Altra nota dolente: l’intonazione. Idem come sopra. Cè’ chi può permettersi delle imperfezioni, che in certi casi sono pure belle. Ma devi essere Bob Dylan, come minimo. Devi essere Jagger, Patti Smith, Bowie, Cobain, Janis Joplin. Gente di quel livello e che faceva un certo tipo di musica. Altrimenti sei solo un cantante poco intonato. E sull’intonazione si lavora, sapevatelo. Se sei un giovanissimo cantante di una pop band italiana e stoni a Sanremo, sei solo un giovanissimo cantante di una pop band italiana che stona. Ok, sei nero. Buon per te. Ma non sempre black = Stevie Wonder. Stessa storia per Neffa, che ieri sera cantando ‘O Sarracino non ha preso una nota. Bello l’arrangiamento, belli i Bluebeaters ma loro suonavano un pezzo e lui ne cantava un altro.
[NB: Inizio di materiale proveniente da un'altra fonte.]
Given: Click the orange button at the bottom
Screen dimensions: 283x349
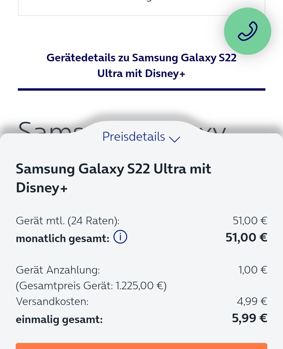Looking at the screenshot, I should [142, 346].
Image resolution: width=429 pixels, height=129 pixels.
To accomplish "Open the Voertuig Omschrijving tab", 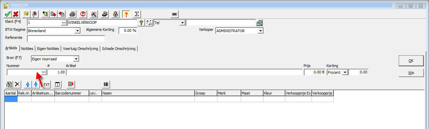I will [81, 49].
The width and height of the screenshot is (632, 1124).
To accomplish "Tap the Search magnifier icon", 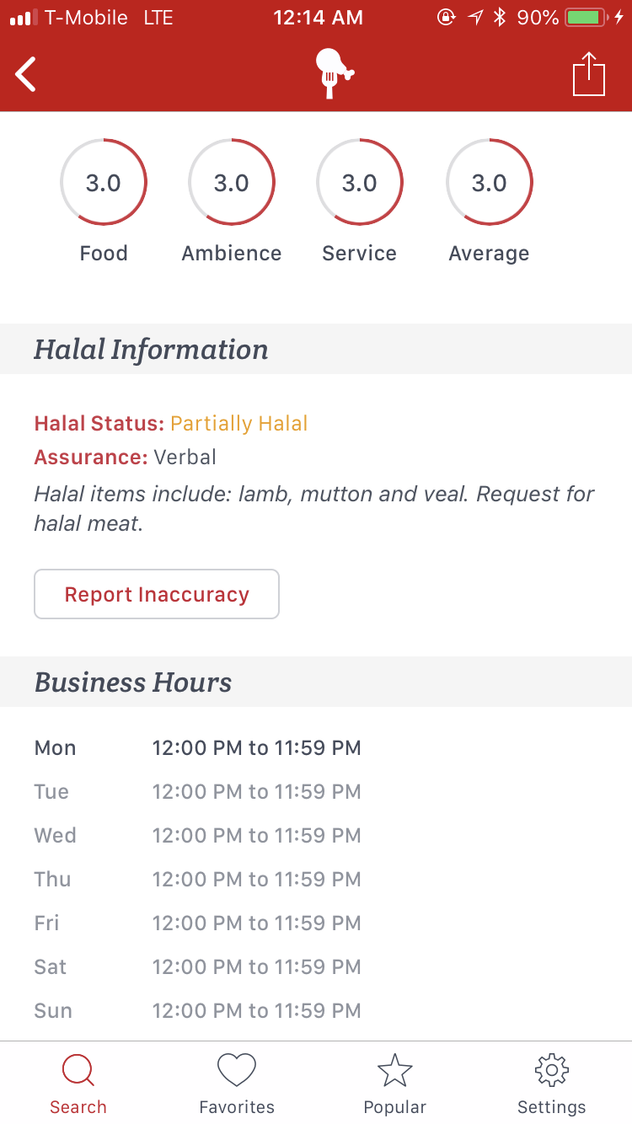I will point(78,1071).
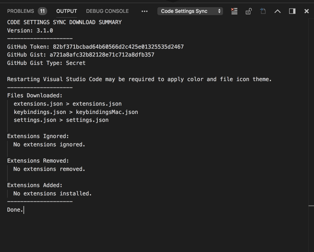Toggle the output auto-scroll lock
The image size is (314, 252).
[248, 11]
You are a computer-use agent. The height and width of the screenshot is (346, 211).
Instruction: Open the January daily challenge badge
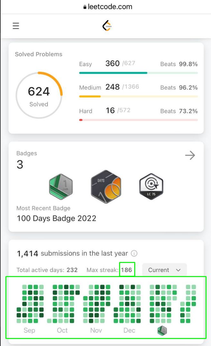point(61,187)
Lungi da me fare polemiche gratuite eh. Però tutte queste mi sembrano solo occasioni perse. Insomma, fai il cantante no? Mica il panettiere. E’ troppo chiedere che uno si prenda cura della propria voce e della propria intonazione? E’ troppo parlare di serio professionismo? Lady Gaga è una che sta quindici spanne sopra tutti gli altri. Ed è sopra le righe, è un’artista, è matta da legare, è tutto quello che volete ma è brava. Dannatamente brava. E studia! Con un vocal coach. Fa i vocalizzi, fa esercizi quotidiani. Ha rispetto per se stessa e per il suo pubblico. Non ho altro da aggiungere, 90 minuti di applausi.